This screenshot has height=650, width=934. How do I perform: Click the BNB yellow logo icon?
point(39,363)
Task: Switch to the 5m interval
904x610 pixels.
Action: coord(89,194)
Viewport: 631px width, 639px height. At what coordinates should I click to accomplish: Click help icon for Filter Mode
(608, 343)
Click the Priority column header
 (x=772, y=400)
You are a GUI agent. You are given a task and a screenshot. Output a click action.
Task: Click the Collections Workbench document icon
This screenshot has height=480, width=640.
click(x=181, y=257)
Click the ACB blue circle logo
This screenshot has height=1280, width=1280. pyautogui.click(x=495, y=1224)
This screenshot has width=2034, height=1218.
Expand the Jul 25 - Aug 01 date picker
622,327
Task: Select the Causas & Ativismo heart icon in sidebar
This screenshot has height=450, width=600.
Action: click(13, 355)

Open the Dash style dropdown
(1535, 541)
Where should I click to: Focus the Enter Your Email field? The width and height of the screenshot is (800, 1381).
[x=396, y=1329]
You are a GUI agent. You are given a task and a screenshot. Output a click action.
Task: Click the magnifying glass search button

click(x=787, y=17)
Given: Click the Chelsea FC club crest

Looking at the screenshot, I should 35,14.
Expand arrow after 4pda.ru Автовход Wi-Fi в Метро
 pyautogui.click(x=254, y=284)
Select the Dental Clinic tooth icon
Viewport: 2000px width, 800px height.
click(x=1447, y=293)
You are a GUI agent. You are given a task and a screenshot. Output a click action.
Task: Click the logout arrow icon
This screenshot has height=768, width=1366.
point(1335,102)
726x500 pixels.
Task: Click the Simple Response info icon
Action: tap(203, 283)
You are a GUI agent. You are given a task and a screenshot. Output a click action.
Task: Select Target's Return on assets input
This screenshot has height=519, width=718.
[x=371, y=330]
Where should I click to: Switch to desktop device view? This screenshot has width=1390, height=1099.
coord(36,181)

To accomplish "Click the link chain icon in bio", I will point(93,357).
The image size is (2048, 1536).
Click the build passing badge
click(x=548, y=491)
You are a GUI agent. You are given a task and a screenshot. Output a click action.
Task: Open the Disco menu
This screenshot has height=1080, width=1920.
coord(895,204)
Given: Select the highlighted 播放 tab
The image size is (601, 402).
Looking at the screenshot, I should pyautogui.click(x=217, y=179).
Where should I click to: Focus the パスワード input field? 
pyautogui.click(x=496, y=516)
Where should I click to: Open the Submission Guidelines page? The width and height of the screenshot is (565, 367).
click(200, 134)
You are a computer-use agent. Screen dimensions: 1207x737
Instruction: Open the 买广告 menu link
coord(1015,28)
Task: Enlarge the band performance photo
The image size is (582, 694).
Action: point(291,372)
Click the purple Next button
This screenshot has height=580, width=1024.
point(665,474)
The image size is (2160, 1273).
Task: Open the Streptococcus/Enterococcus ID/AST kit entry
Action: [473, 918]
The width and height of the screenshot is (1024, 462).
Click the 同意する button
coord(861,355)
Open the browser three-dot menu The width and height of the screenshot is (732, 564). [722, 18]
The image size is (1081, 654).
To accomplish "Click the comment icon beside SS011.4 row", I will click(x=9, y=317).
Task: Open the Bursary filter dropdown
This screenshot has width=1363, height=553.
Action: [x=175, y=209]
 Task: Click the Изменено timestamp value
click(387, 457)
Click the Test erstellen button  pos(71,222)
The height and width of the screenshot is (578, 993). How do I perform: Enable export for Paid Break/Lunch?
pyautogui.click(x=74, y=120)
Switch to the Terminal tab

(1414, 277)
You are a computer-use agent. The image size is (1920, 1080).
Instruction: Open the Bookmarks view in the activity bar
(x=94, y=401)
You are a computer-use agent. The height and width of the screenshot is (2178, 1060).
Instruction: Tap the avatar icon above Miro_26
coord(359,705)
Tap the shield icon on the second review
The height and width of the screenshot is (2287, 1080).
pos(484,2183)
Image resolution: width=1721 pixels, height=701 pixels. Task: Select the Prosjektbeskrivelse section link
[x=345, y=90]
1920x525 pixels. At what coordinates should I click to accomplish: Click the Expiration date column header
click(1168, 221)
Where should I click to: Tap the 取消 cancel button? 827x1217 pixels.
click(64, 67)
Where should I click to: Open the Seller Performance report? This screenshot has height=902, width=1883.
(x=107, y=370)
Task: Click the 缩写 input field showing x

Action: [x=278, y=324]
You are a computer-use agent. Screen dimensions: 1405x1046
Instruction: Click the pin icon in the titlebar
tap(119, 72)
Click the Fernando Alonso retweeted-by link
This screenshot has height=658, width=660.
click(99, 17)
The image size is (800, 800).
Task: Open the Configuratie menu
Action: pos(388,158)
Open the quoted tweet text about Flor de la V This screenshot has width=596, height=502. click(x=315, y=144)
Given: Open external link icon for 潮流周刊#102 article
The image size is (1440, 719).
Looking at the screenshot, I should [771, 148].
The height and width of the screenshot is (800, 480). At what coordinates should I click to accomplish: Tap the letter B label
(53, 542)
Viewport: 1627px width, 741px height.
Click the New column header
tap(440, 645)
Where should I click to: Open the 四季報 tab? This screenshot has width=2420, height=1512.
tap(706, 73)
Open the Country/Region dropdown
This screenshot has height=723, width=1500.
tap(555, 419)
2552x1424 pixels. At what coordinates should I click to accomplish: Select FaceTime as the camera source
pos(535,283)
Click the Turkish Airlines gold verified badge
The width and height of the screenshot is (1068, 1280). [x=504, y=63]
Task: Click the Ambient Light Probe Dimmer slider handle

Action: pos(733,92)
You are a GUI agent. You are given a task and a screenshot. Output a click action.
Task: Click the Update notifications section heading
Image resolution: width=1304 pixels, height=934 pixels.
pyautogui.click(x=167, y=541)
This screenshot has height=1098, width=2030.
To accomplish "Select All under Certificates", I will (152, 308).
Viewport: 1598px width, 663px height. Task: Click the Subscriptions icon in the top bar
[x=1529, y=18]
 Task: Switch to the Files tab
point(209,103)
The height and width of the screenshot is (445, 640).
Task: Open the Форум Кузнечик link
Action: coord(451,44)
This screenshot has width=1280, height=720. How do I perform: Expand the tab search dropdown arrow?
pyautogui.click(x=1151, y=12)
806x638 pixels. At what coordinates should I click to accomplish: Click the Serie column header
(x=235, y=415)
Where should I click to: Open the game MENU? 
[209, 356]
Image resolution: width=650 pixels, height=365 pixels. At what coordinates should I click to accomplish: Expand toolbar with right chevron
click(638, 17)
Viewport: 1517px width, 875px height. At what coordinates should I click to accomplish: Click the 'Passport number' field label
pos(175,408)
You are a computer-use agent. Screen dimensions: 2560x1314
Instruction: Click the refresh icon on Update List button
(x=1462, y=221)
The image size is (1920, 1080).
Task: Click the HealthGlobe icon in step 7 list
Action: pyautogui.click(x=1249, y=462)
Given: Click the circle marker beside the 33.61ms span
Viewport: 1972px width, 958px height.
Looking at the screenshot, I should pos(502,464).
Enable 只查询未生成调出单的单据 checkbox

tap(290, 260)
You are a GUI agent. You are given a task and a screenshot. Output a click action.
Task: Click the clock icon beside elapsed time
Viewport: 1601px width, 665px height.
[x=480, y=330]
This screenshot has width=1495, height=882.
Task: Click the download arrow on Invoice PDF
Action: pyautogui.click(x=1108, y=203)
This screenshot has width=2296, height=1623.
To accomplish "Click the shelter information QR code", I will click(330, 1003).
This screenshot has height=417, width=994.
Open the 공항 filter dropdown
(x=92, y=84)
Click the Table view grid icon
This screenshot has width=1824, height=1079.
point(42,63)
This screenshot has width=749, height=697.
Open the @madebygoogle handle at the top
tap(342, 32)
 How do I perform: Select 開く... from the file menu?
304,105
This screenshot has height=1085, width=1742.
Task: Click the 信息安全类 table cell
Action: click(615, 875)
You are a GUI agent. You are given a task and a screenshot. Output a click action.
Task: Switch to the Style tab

WHAT IS ASKED: Rewrite the items from the line containing "Where should I click to: Open the Submission" through the line containing "coord(1015,28)", changing "Submission Guidelines" to "Author Guidelines" and leaving everything else the same.

SOLVED PROBLEM:
Where should I click to: Open the Author Guidelines page? The width and height of the screenshot is (565, 367).
click(200, 134)
You are a computer-use agent. Screen dimensions: 1207x737
Instruction: Open the 买广告 menu link
coord(1015,28)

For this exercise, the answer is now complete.